The traditional thoughts of what is Britishness within a film is usually rough, gritty, violent, cockney etc ... The majority of most famous British films have been those types of films such as Trainspotting, This is England, Snatch etc ... However with Sense and Sensibility and Four Weddings and a Funeral, they are British but at the other end of the spectrum. Much more of the middle / upper class area, where the most common British films are usually to do with social drama’s in the working class or underground cockney thug type films. The way these films maintain so much Britishness is a lot because of British actors, directors, authors, filmed in Britain and actually both films use a lot of the British countryside to set their scenes in, this for both films is using Mise En Scene but for different reasons. Sense and Sensibility is using the countryside filming because that’s the way people think of Britain over a hundred years ago, Britain was very much a more rural place. With Four Weddings and a Funeral it is because the British countryside is still very much associated with the upper classes which is where a lot of these weddings took place as they were being paid for by the more affluent member of society. It’s very interesting how in Four Weddings and a Funeral the way they send their message across to some degree is by using comedy. All the characters are very childish, but also using actors like Rowan Atkinson (Mr Bean) for a priest which is a very serious position in the church and very highly thought of, and turning the whole thing of marriage into a joke, shows that people do not always take it seriously these days and the point of it has to some degree gone away.

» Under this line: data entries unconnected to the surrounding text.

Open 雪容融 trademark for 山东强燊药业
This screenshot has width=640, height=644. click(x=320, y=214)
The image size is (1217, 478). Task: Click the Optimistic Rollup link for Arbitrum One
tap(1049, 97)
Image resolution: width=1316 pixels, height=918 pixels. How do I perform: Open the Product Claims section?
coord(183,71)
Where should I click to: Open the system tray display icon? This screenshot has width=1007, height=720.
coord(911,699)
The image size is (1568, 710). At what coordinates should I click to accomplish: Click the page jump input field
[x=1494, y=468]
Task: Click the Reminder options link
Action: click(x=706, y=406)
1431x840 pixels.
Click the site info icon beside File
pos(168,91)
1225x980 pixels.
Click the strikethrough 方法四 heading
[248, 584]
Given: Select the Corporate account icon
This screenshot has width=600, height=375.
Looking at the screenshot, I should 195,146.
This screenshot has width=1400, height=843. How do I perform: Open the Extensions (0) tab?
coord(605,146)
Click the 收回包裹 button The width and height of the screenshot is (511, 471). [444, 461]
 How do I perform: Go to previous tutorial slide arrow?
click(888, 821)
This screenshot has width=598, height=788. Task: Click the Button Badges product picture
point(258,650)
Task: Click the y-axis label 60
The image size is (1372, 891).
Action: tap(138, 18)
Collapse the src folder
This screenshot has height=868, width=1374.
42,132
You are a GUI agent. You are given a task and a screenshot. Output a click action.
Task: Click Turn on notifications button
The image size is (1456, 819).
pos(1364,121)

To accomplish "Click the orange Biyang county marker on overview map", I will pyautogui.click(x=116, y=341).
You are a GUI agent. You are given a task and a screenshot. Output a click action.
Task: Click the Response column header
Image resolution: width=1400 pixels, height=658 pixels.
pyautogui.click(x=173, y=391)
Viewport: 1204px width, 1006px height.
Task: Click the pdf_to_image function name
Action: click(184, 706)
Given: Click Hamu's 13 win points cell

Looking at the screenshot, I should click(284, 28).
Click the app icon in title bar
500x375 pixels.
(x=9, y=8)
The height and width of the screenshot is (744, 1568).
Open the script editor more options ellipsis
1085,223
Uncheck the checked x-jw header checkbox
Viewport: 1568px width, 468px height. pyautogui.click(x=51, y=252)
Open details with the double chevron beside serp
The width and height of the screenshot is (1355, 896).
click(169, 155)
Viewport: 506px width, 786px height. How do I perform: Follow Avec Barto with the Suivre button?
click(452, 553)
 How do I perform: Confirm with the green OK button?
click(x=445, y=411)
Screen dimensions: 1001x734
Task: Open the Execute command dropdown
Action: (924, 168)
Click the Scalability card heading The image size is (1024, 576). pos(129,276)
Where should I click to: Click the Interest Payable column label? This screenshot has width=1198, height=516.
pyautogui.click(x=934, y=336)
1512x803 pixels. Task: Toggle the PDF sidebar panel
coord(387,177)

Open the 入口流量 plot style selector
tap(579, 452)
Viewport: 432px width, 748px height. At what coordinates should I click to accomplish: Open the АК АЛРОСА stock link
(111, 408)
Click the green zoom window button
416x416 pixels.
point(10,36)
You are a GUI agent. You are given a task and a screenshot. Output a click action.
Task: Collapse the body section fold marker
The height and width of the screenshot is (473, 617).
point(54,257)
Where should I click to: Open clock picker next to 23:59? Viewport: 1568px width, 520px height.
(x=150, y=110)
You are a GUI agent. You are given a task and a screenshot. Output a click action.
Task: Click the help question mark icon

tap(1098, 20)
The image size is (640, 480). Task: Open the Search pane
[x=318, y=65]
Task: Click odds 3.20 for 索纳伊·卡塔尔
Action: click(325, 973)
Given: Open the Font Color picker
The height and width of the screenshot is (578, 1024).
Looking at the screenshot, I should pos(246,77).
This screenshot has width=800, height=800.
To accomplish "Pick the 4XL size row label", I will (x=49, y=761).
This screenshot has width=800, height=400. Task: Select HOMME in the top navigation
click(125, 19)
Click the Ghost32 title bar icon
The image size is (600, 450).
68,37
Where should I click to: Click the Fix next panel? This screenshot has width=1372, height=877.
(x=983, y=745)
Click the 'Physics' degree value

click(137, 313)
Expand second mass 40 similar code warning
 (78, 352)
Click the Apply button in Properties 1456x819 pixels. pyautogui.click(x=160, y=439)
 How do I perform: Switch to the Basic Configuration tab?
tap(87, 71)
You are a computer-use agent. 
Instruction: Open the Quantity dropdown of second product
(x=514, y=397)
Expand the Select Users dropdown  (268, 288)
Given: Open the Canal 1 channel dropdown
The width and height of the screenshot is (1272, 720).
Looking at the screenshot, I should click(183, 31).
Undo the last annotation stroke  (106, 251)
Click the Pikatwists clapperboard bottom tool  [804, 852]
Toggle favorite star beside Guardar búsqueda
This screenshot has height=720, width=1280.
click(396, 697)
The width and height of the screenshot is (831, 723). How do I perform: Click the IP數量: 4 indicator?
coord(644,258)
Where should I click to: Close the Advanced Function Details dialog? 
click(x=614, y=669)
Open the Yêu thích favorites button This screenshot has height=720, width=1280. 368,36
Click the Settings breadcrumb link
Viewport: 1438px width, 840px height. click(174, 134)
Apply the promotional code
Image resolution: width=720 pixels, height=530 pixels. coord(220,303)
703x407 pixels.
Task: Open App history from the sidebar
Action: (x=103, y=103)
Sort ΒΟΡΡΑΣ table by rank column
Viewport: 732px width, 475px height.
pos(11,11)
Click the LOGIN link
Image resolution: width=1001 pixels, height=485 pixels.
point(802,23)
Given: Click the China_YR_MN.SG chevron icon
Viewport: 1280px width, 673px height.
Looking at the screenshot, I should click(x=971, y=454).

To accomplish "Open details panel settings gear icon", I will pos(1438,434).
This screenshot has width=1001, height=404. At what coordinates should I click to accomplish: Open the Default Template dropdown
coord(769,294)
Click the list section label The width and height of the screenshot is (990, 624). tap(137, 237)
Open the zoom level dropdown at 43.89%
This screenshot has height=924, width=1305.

The ways the films are filmed are very different. Sense and Sensibility is quite a dark film because actually so many of the scenes are sort of negative scenes, they are very sympathetic scenes. Fanny, a character who is thoroughly disliked is not only wearing black lots of the time, but she is often also in dark scenes, or the lighting won’t be on her as much as it is on the other characters. But when Edward is playing with swords in the garden and also chatting to one of the young ladies in the library, the scenes are much lighter and happier. This is very different to Four Weddings and a Funeral as most of the scenes are bright, fast and upbeat. This is partly because it’s much more of a comedy film so it has to be, but it uses sounds much more than Sense and Sensibility to show the emotions of the characters. For instance when Hugh Grant is talking to the girl of his dreams when they bump into each other by accident, it’s the sound that makes the audience so in touch with the feelings of Hugh Grant.

1 comment:

Mrs B said...

Good points made about what we are anchored by in terms of expectations in British films and how these two differ from these. Well done Chris. Do try and include technical analysis as well.